¿Dónde está nuestro ADN de país de barro?
Genaro González Licea
Duele ver a este país hundido en la barbarie. Unas personas muertas
tiradas por aquí, otras por allá y otras más allá. Otras más descansan para
siempre en fosas clandestinas, en el mar, en los ríos, en las selvas y en los
valles. Personas sin rostro, almas desaparecidas en la nada, personas que en
cada atardecer alguien recuerda con un rezo, una esperanza o un suspiro, con un
deseo de saber que aún existen.
Me duele este país donde un grito equivale a una
sentencia de muerte, donde la impunidad corre por oficio, por veredas y calles,
por la indiferencia del otro que somos todos. Parecería que hemos perdido
nuestro rostro. Que la corrupción y la pobreza es nuestra losa, igual que la
acumulación enferma de riqueza, la búsqueda de dinero fácil y el caminar sin
ver al otro, porque el otro, se piensa, es un mito social que ya no existe.
El Estado se esfuerza por reencausar las cosas.
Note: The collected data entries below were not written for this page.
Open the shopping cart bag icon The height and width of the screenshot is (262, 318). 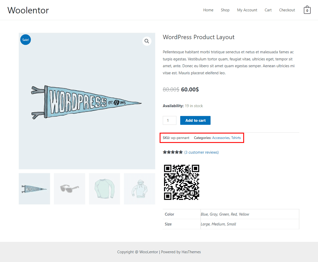point(307,10)
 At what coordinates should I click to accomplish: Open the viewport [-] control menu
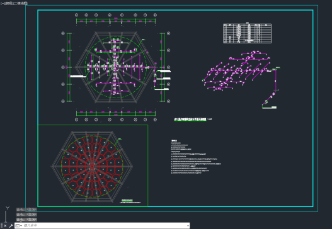tap(2, 3)
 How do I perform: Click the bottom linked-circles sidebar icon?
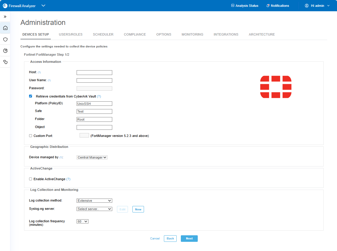pos(5,62)
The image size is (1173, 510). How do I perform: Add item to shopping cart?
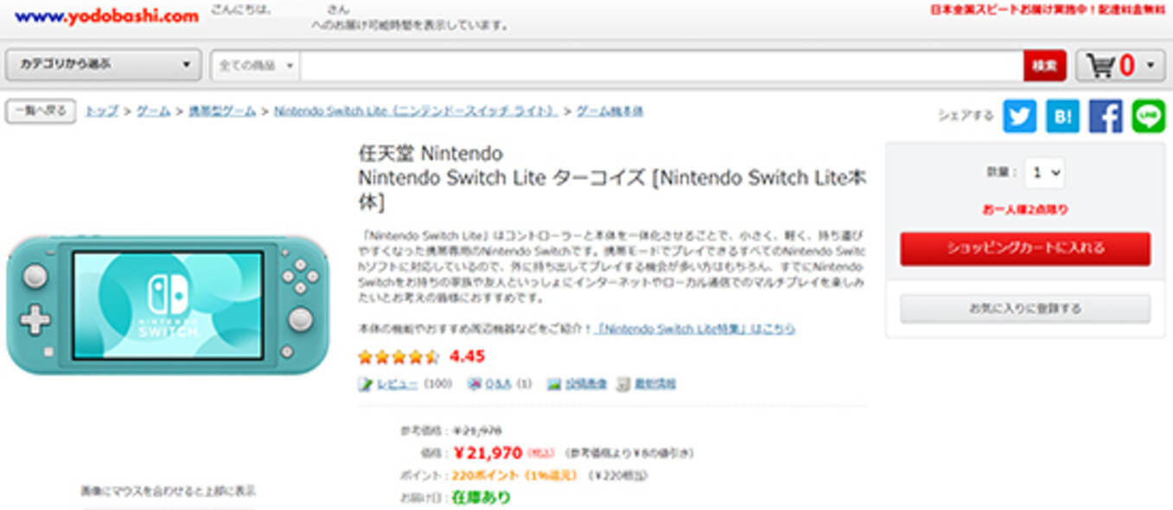[1024, 249]
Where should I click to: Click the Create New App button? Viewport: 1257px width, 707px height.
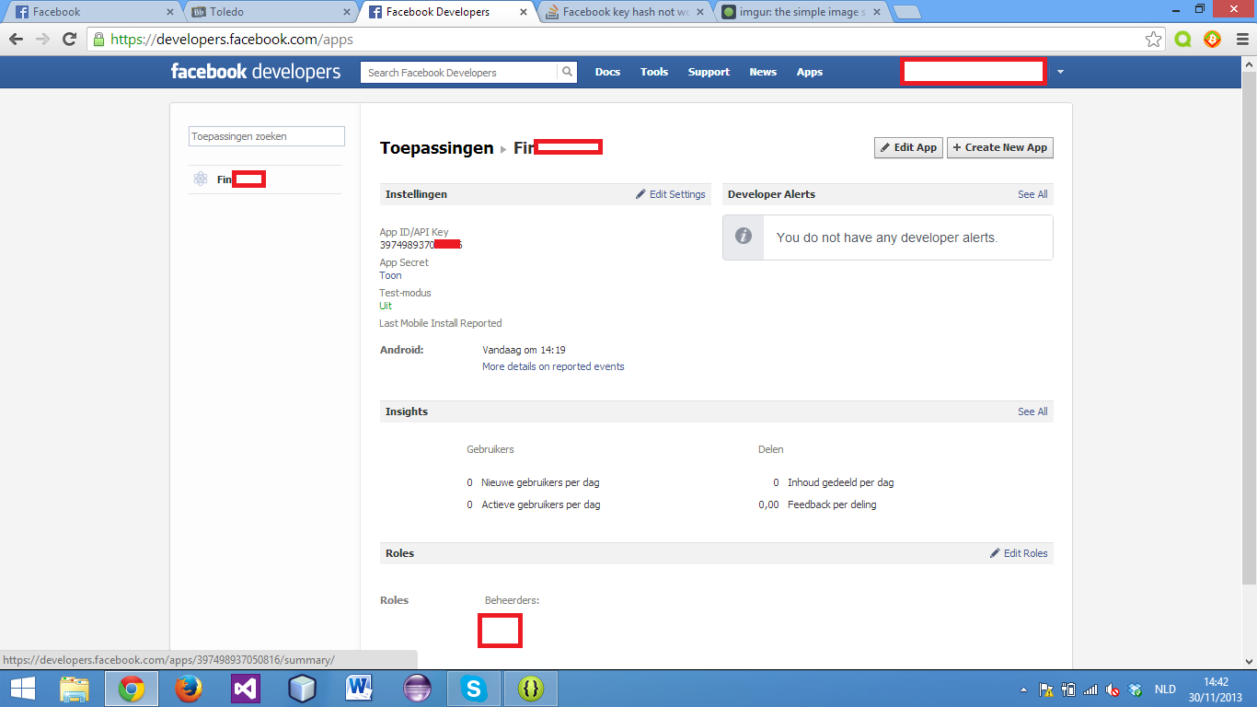(x=1000, y=147)
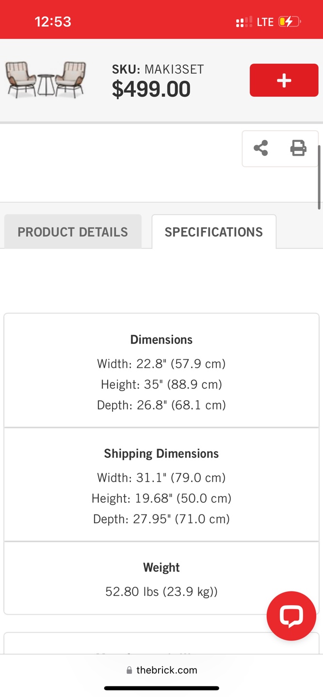Image resolution: width=323 pixels, height=697 pixels.
Task: Select the Specifications tab
Action: (x=214, y=232)
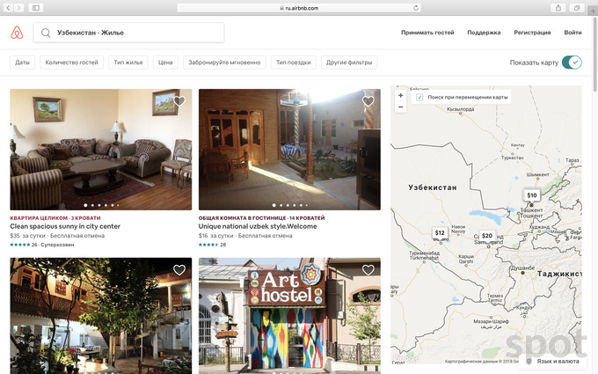The image size is (598, 374).
Task: Open Safari share icon
Action: click(558, 7)
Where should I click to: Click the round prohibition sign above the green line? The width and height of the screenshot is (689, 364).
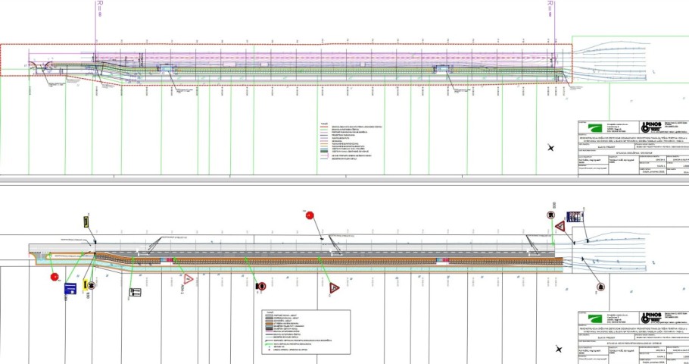261,287
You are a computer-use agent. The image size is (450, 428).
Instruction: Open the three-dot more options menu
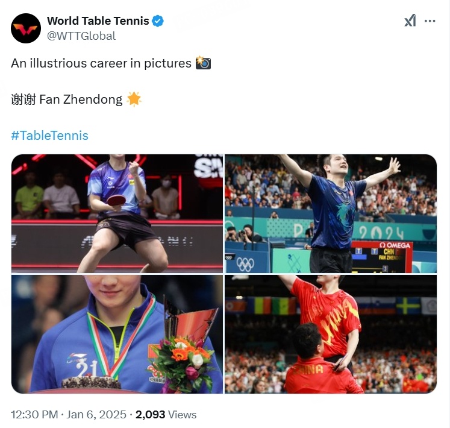click(x=430, y=20)
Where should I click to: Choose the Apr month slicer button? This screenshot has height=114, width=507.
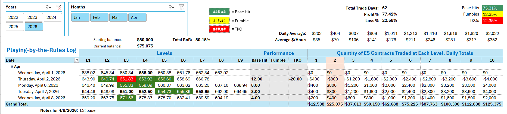(x=137, y=17)
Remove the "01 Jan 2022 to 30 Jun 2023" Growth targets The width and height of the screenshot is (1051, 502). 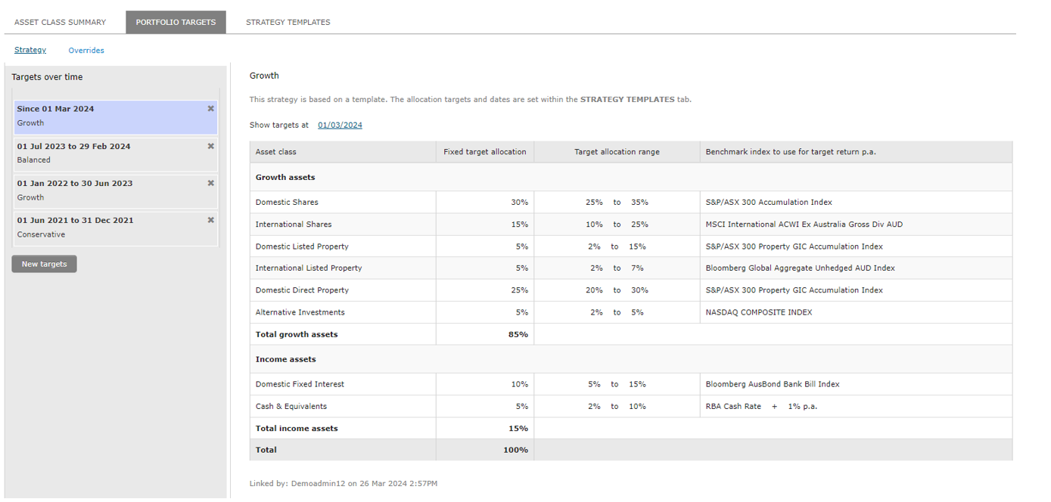point(210,181)
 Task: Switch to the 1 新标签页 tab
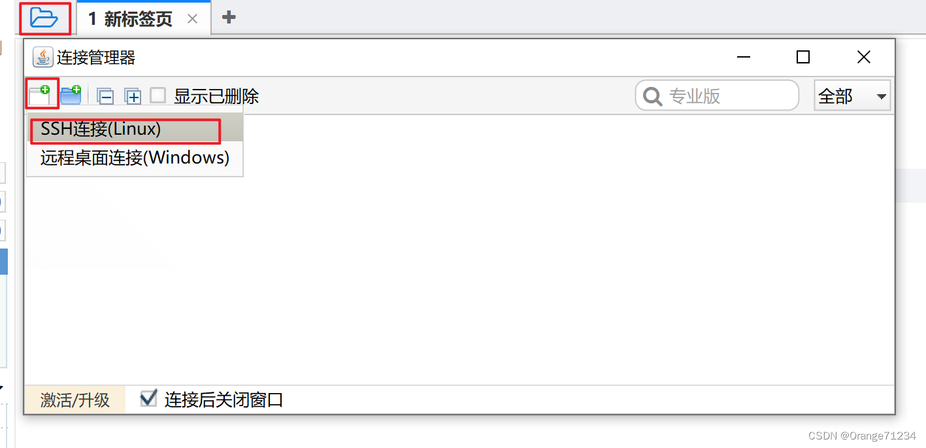click(x=130, y=18)
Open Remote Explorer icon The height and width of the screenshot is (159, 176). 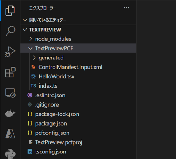(10, 93)
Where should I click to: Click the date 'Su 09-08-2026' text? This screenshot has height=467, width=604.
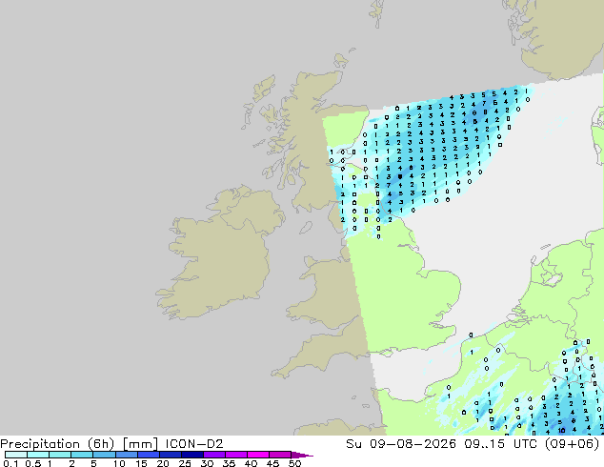pos(401,444)
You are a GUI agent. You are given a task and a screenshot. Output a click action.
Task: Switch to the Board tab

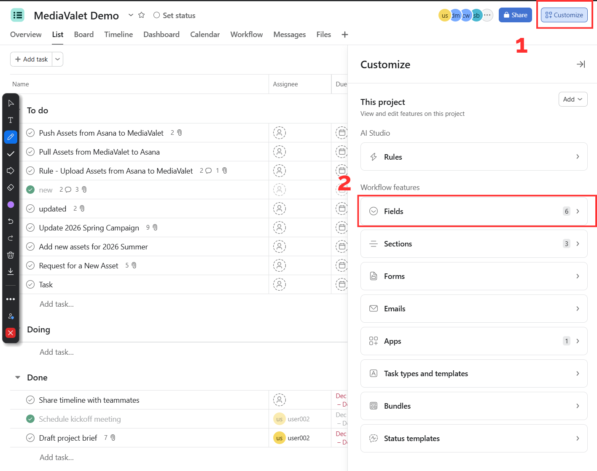tap(84, 35)
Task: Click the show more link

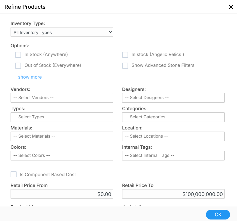Action: [x=30, y=77]

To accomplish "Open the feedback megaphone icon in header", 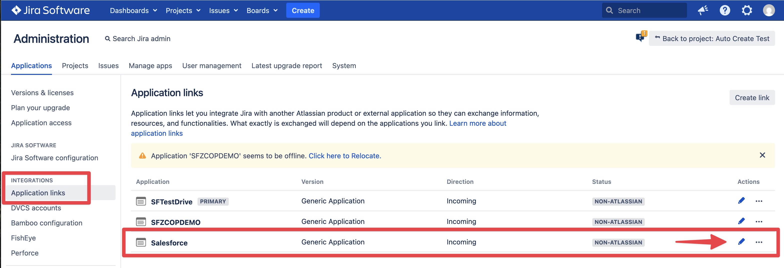I will [x=703, y=10].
Dicta una ley tras otra y endurece, sin miramiento, las penas. Los resultados
son nulos. Las fosas clandestinas siguen y siguen. Las peregrinaciones de
dolientes encuentran una y otra y otra más. Su varilla sin descanso penetra las
entrañas de la tierra. Fosas y desaparecidos son vientos negros que escurren
por los ojos. En el llano y en la ciudad las flores nacen tristes y en el mar
un quejido se enrosca al ver los ríos. Afligidos respiramos el polvo y el
recuerdo de nuestros muertos. Una cruz se extiende en los párpados de los
cuatro puntos cardinales de esta tierra donde los caminos son de espinas. En
cada fosa secreta duerme asesinada una parte nuestra, y en cada desaparecido
una parte de lo que somos se nos quita. Todos, de alguna manera, estamos
desaparecidos y enterrados. Nuestra conciencia respira como el lamento de
alguien que agoniza, de alguien que muere roído por sus culpas. La dictadura
del horror nos aniquila.
Son miles y miles las
personas encontradas en las fosas clandestinas, como miles son también las
almas que están desaparecidas en este territorio democrático y de derecho. Son
miles los muertos en esta ola de violencia. Las estadísticas se tambalean al
respecto. El dato que más se escucha es el de doscientos mil asesinatos y
treinta mil personas desaparecidas en un margen de diez años. Con el Jesús en
la boca se aceptan las cifras dichas y se sigue picando el suelo, buscando,
buscando. Y es así como nuevamente aparecen 250 cadáveres aquí, 500 allá, 13
más allá, 47 por acá. La cultura del horror, la ilegalidad y la indiferencia se
hermanan como nunca.
Si esto de suyo es preocupante, más lo es el
hecho de que, parecería que la gran mayoría de habitantes de mi país ya ven esta
situación con gran naturalidad y sin sobresaltos. Nos han eliminado nuestra
capacidad de sentir y, más todavía, de darnos cuenta que al morir o desaparecer
el otro, algo de nosotros también muere y desaparece para siempre. Qué mejor
lugar para sepultar nuestro silencio, nuestra dignidad carcomida por los años,
que esa enorme sepultura abierta y enterrada que está en nosotros mismos.
Se han desbordado las
instituciones, igual que el Estado de derecho. Sin embargo, yo creo aún en
ellas, igual que en las tantas y tantas familias y asociaciones civiles que
nunca se cansarán de buscar a los miles de desaparecidos, en realidad el pueblo
entero está desaparecido desde hace mucho tiempo. Regresemos a las aulas y
forjemos desde ahí nuestro destino. Que el Estado vea de frente a la educación
desde la cuna es lo que pido.
Reclamo un proyecto de nación, dejemos éste donde
parecería que pueblo, legalidad y democracia caminan separados. Será entonces, me
parece, cuando realmente podamos desenterrar a nuestros muertos, a nuestros
propios cráneos sepultados. Sí podemos despertar de esta fosa común que nos
lastima, recobrar nuestra identidad y nuestro ADN de país de barro. Son tres
los elementos para lograrlos, ya dije uno, regresar a un proyecto educativo en
las aulas y en la cuna, el segundo es lo mismo y el tercero es igual. En suma,
se requiere educación, educación y educación.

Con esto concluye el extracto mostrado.